Saved entries –
────────────────────────────────────────

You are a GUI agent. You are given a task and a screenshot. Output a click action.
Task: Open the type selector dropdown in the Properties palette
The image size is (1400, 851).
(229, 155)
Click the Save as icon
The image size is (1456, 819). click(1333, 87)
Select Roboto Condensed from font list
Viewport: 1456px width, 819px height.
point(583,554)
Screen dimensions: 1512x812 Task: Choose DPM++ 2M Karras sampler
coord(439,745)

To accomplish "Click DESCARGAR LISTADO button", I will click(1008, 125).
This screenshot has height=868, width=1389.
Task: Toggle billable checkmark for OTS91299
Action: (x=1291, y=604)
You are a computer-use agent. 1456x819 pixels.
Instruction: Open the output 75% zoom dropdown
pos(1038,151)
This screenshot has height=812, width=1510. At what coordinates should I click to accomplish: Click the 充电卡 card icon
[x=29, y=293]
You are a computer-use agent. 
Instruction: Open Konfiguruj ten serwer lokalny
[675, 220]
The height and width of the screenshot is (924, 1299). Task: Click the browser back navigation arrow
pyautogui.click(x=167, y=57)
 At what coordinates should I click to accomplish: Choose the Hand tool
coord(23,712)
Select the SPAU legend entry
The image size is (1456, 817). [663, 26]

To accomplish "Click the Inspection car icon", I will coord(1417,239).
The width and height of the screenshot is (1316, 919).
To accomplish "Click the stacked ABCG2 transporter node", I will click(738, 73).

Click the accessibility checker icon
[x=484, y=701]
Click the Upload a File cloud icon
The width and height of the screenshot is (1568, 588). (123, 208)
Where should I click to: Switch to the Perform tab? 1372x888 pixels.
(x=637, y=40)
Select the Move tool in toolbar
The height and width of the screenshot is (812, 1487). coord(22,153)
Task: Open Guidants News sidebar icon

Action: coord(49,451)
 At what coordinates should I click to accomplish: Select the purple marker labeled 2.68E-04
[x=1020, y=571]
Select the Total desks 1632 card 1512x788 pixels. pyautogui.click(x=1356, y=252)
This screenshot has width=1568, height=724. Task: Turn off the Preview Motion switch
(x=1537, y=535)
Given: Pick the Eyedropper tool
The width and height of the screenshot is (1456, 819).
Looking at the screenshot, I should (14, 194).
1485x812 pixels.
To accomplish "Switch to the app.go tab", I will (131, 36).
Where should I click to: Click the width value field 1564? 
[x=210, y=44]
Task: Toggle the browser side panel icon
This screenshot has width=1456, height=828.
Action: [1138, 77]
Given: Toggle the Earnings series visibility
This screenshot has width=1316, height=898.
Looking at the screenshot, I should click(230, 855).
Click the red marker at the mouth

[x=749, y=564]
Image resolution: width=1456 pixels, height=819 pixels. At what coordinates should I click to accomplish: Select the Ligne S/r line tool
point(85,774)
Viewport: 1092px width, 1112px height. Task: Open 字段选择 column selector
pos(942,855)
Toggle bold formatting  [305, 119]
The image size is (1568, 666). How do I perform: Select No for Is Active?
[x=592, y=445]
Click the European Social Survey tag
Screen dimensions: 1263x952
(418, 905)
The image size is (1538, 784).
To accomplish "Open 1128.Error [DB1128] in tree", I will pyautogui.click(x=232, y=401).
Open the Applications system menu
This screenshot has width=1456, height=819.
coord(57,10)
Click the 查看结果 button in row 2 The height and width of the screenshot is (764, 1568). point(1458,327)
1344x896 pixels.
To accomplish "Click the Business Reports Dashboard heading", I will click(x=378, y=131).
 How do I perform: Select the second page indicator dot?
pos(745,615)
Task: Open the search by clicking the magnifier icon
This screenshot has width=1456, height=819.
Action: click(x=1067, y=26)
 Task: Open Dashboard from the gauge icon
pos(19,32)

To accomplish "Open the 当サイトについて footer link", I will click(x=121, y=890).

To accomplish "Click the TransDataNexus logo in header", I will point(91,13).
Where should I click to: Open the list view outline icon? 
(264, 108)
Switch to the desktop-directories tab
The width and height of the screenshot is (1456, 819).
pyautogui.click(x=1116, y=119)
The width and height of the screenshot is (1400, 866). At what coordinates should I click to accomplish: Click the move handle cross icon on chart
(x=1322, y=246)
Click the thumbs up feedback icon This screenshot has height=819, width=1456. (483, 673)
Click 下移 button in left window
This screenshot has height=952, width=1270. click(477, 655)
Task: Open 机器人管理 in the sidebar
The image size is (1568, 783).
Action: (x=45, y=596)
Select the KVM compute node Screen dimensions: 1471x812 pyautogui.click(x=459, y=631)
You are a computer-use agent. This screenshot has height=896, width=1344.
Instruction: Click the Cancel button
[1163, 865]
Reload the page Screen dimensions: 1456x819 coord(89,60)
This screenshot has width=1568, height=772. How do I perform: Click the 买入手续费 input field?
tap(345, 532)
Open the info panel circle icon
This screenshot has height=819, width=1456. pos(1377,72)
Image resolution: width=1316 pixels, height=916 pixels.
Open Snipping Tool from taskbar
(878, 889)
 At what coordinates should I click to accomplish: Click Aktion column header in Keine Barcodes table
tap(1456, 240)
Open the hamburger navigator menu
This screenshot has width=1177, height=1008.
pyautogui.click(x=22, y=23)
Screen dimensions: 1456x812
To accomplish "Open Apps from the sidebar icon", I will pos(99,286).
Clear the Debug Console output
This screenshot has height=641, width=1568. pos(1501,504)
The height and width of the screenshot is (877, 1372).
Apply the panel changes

────────────────────────────────────────

Task directions – Only the lines from the one containing "The height and width of the screenshot is (877, 1372)." through the end of the entries above should be written out, exactly and in full.

Exercise result –
The height and width of the screenshot is (877, 1372).
Apply the panel changes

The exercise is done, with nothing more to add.